From 12-16 March 2018, the IUCN Marine Mammal Protected Areas Task Force (the “Task Force”) conducted the third Important Marine Mammal Area (IMMA) workshop in Kota Kinabalu, Sabah, Malaysia, on the island of Borneo. Covering the North East Indian Ocean and South East Asian Seas Region, this workshop follows successful IMMA workshops in the Mediterranean and in the Pacific Islands in 2016-2017.
“We have put up our biggest numbers so far,” said Task Force co-chair Erich Hoyt. “A total of 46 candidate IMMAs.”
IMMA Co-ordinator Michael J. Tetley led the 34 marine mammal experts and observers from 17 countries as they worked through more than 100 areas of interest (AoI) submitted for consideration by workshop participants and members of the conservation community at large. From these preliminary AoI, the group merged 33 areas, deferred 11 others, kept 24 as AoI, and then prepared concise profiles for the 46 candidate IMMAs, proposing boundaries and detailing how each one met the IMMA criteria.

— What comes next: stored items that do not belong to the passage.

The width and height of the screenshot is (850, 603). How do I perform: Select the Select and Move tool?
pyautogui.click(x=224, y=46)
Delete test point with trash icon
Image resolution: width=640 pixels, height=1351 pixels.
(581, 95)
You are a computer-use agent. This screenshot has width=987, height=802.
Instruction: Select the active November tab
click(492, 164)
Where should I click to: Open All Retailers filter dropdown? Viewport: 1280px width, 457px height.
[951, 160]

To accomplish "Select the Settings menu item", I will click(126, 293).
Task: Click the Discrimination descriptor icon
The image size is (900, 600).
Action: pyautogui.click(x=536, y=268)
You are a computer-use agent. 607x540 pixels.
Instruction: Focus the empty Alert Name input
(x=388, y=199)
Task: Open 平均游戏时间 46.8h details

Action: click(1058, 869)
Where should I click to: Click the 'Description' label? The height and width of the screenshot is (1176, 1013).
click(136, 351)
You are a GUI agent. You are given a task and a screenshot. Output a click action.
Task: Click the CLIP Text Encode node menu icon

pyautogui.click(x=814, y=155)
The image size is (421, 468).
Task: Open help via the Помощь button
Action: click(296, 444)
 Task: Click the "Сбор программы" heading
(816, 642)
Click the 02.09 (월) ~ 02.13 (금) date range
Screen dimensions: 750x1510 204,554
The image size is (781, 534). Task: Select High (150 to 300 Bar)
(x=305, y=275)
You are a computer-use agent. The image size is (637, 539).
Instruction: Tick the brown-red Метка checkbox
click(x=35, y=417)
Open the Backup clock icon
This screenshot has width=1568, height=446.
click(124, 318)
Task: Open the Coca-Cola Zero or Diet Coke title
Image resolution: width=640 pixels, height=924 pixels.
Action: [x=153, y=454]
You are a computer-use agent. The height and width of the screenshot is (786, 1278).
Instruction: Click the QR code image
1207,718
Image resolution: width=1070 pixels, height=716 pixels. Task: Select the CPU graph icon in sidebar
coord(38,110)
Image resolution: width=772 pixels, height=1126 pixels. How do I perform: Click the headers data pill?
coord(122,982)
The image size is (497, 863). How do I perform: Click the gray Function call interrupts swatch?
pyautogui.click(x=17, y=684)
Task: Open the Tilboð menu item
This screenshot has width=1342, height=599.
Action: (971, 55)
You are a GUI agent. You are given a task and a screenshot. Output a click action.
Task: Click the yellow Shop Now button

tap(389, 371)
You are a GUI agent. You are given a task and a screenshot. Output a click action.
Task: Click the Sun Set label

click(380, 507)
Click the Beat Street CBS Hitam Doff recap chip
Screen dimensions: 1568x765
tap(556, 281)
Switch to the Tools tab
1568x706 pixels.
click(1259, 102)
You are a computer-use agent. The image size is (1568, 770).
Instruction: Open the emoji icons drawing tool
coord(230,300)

According to Task Force co-chair Giuseppe Notarbartolo di Sciara, “the 46 cIMMAs will now go for peer review before being put on the IMMA e-Atlas as official designations. If they don’t pass peer review, they’ll revert to AoI and will be considered again in the future.”
The materials for AoI and cIMMA identification included valuable maps of MPAs and other conservation designations in the region as well as IUCN key biodiversity areas (KBAs) and CBD ecologically or biologically significant areas (EBSAs). Additional data layers depicted bottom topography with important features such as seamounts and continental drop offs, ocean currents and surface productivity.
The third IMMA workshop region stretched from the east coast of India, Bangladesh, Thailand, Vietnam and the Philippines in the north to the vast Indonesian archipelago in the south. The experts identified sites for marine mammal species such as Indo-Pacific humpback and Irrawaddy dolphins, finless porpoises, Bryde’s and Omura’s whales as well as blue and humpback whales, and dugongs. The region includes the Coral Triangle, one of the most species-rich areas in the ocean, both for marine mammals and overall marine biodiversity.
The preliminary results from the workshop will be announced as part of Task Force presentations at the European Cetacean Society annual meetings in La Spezia, Italy, 6-10 April 2018. Final results are expected to be posted online in September 2018.
Background
Important Marine Mammal Areas—IMMAs—are defined as discrete portions of habitat, important to marine mammal species, that have the potential to be delineated and managed for conservation. IMMAs are intended to act as a red flag spotlighting important habitat for marine mammals which may lead to marine protected areas (MPAs), ship or noise directives, marine spatial planning, and other conservation outcomes. But IMMAs also function as valuable indicators of health in the marine environment. They point to the location of umbrella species for protecting biodiversity, and can be used to monitor climate change.
From 2019 to 2021, the IMMA bus rolls on to conduct expert workshops in the Western Indian Ocean and Arabian Seas (2019), the waters of Australia-New Zealand and South East Indian Ocean (2020), and the South East Tropical and Temperate Pacific Ocean (2021). In each region, extensive location and other information about each marine mammal species along with oceanographic and environmental data will be gathered in advance of the meetings.
The Borneo workshop is the second in a strand of five southern hemisphere workshops (2016-2021) sponsored as part of the Global Ocean Biodiversity Initiative through the German government’s International Climate Initiative (GOBI-IKI). The other main supporter of the IMMA effort is the Eulabor Institute.
Other sponsors of the worldwide IMMA project besides GOBI-IKI include the Tethys Research Institute, Whale and Dolphin Conservation (WDC), the MAVA Foundation, and the International Committee on Marine Mammal Protected Areas. The preparation of IMMA criteria and establishing support for the IMMA concept was funded by Animal Welfare Institute, Eulabor Institute, Tethys and WDC, among others.
The workshop plenary was attended by the Permanent Secretary to the Ministry of Tourism, Culture and Environment in Sabah, Malaysia, Yang Berbahagia Datu Rosmadi Datu Sulai, as well as a number of marine mammal researchers working in the waters of Sabah. He acknowledged the importance of the IMMA work. The opening talks were by Task Force co-chairs Erich Hoyt and Giuseppe Notarbartolo di Sciara as well as David Johnson, from the Global Ocean Biodiversity Initiative, in the UK, who gave an overview of the six GOBI-IKI projects of which the IMMA project is one, as well as his work with OSPAR and the CBD EBSA process.